## Source text
☆ ☆ ☆ ☆ ☆ ☆ ☆

Chef Bill Telepan and Friends Cook for Tohoku

Telepan, center, and event volunteers.
Photos courtesy of  Bill Telepan

I happened to speak with Chef Bill Telepan yesterday, who was full of news about his recent trip to Japan. He was one of eight New York chefs who traveled to Kamaishi, Iwate Prefecture, one of the areas most devastated by the March 11 Greater Tohoku earthquake and tsunami. The team's mission was to cook a heartwarming Fourth of July weekend lunch for an estimated 1,000 people in this city.

“It was an amazing event, and it went perfectly,” said the chef, whose eponymous Upper West Side restaurant is known for its artful presentation of seasonal and local ingredients. “The day before, we were told that only 400 people might show up, and we felt really bad for the people who had organized the event,” he said. In fact, the visiting chef delegation, which cooked their version of Japanese and Western comfort foods, ended up serving between 2,000 and 2,500 guests.


The plan for the dinner was first hatched in May, when two businessmen, one from XCoal Energy & Resources and one from Nippon Steel, were dining at restaurant Daniel. XCoal, explains Telepan, provides coal to Nippon Steel, which has longstanding ties in Kamaishi. When chef Daniel Boulud stopped by to chat, the men discussed the trials residents of the quake- and tsunami-wasted area were still facing and decided that this goodwill gesture would not only lift the spirits of a community that has suffered much, but also show off the safety and quality of Japanese ingredients.

The all-star chef team
Boulud rounded up his all-star team of chefs, which, besides himself and Telepan, included David Bouley, Floyd Cardoz, Craig Koketsu, Tadashi Ono, Fran├žois Payard, and Michael Romano. Telepan recalled one woman at the event who came up to him and told him that she had not been able to afford a cake for her daughter’s birthday; this lunch was their celebratory meal. Another guest told Telepan that the event provided the first reason for her to put on make-up since the disaster. About 20 percent of community residents are still homeless, the group, which also toured the area to witness the damage first-hand, learned.

The chefs sourced their ingredients with the help of chef Patrice Martineau, a Boulud alumnus who now cooks at the Peter restaurant at Tokyo’s Peninsula Hotel. “I made miso stir-fried vegetables and a miso- and kasu (lees that result from the production of sake)-marinated hamachi and tuna that we seared,” reported Telepan. “It was fun, because I haven’t cooked Japanese food since I was at the CIA (Culinary Institute of America).” Telepan, who graduated from the CIA in 1987, figured out the recipe beforehand, tested it in New York, and also consulted with another chef on the trip, restaurant Matsuri’s Ono.

☆ ☆ ☆ ☆ ☆ ☆ ☆

## Required actions
[a] In the article on the chefs' Tohoku lunch, how many guests did the visiting chefs end up serving?
[b] Resume the article on the New York chefs' Tohoku lunch, starting right after its final sentence.
The material after this point stands apart from the article.

## Provided records
☆ ☆ ☆ ☆ ☆ ☆ ☆

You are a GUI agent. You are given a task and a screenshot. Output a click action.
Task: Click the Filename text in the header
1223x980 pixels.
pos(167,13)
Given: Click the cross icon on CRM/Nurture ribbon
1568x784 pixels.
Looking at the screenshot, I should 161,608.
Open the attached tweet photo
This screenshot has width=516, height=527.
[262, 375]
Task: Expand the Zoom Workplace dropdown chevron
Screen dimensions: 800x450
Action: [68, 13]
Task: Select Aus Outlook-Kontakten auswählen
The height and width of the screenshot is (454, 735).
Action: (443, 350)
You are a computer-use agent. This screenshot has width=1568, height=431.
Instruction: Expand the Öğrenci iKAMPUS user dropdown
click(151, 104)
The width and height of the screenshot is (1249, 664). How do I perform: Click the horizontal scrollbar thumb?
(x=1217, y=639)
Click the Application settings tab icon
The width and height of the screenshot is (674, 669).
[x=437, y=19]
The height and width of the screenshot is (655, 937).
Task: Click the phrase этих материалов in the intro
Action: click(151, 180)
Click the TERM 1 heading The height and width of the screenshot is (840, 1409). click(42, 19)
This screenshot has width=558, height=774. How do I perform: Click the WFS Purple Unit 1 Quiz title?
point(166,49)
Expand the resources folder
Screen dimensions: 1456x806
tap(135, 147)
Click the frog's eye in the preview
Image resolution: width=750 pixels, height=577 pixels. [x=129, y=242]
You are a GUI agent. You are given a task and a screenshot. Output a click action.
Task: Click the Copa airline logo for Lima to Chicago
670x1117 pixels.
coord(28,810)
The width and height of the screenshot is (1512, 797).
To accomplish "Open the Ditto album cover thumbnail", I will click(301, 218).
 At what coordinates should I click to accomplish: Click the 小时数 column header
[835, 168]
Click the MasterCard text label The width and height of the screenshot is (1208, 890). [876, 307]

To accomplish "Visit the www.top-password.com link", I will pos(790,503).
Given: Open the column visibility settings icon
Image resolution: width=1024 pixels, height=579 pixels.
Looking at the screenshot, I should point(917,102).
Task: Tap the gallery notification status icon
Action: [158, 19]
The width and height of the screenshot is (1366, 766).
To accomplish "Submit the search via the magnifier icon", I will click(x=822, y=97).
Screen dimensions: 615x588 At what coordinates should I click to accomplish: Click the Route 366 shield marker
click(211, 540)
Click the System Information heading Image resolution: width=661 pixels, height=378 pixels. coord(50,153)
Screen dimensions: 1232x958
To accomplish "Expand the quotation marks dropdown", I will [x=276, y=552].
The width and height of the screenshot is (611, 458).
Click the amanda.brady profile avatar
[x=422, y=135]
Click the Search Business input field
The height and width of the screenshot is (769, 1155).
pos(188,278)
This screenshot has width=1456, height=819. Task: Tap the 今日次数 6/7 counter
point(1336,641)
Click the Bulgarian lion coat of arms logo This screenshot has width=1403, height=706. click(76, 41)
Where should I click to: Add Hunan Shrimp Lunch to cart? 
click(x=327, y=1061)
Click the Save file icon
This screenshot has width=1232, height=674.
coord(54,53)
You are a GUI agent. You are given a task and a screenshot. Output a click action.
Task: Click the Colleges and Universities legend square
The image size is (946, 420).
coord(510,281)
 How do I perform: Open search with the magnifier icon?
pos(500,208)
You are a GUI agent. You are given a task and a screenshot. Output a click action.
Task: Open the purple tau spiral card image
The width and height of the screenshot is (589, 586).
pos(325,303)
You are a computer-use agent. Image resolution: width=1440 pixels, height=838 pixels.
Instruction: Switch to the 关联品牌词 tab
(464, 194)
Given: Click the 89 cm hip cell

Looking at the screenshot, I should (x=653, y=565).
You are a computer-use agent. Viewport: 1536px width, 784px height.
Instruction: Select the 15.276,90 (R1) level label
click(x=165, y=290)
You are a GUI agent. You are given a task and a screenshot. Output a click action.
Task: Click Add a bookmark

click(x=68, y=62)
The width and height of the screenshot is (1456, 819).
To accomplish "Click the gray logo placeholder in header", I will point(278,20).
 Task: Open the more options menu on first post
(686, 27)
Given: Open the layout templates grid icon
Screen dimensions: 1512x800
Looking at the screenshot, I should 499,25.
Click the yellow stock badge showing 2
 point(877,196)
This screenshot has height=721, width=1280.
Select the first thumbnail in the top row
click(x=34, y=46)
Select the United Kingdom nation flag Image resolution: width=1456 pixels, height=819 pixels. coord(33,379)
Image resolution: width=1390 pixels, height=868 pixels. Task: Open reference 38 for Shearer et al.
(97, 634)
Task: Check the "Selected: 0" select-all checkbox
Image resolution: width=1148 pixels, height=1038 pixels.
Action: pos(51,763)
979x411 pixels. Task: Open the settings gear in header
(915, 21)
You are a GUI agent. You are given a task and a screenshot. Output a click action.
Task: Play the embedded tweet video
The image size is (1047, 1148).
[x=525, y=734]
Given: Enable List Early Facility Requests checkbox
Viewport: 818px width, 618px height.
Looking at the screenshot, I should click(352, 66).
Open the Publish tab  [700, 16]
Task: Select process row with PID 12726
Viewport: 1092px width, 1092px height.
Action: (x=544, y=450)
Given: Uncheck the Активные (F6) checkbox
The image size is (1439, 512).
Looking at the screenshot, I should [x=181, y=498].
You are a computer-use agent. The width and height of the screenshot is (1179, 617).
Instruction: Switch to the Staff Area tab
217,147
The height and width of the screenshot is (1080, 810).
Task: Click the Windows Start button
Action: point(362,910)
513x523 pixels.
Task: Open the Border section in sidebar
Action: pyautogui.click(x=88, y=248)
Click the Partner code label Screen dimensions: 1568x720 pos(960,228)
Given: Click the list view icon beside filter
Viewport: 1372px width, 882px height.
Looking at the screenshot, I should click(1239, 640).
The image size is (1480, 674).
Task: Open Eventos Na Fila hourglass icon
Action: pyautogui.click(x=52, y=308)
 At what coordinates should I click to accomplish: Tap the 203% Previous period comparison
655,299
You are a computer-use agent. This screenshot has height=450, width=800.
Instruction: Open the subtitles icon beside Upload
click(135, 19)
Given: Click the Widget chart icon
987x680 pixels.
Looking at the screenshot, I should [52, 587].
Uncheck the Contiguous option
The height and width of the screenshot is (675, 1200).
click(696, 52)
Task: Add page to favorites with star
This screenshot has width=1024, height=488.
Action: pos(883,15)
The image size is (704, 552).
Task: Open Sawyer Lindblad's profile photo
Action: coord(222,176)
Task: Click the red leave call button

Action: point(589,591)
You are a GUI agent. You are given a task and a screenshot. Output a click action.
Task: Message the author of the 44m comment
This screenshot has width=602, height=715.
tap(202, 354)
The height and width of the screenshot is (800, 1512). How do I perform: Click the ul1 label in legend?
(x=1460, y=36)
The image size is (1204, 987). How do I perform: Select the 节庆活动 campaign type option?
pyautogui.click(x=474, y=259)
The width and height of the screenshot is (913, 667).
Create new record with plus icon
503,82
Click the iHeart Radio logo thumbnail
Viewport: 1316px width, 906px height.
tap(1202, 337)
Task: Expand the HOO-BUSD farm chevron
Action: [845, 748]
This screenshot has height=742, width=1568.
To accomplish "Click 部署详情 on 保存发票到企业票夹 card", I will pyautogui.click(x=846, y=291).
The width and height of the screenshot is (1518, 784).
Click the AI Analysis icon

☆ ☆ ☆ ☆ ☆ ☆ ☆

## Per-task answers
[a] Between 2,000 and 2,500 guests.

[b]
Patiently waiting in line.
“The truth was, we weren't going to serve a high-end dish, we wanted comfort food with a twist,” Telepan explained. Pastry chef Payard brought 3,000 macarons with him (a favorite of Japanese diners), sourced some “incredible peaches,” for a peach tart, and baked an equally awe-inducing chocolate roulade made with tofu. Another dish that Telepan liked was one made by Chef Craig Koketsu of The Hurricane Club, a fresh summer salad of tomatoes cucumbers and corn. Except for the macarons, the food was all from Japan, Telepan added; “Part of the deal is that we were there to let people know that Japanese ingredients are still good.” For local residents, still reeling from the loss of family, friends and property, the meal must have been a soothing balm to their psychic wounds.

The t-shirt to prove it really happened.
Telepan was amazed by the Japanese guests’ famously rule-abiding natures. The community facility where the event was held was the size of a football field, he says, “where I was about midfield, and the line went around the track. It stayed that way for about half an hour, and at one point people thought there was not going to be enough food. So they told everyone they were only allowed one dish. It was insane,” (here he let out a bemused laugh) “because they listened, and nobody complained. I had a lot [of food] so I kept telling them, it’s okay, you can have whatever you want from me. But they were reluctant.”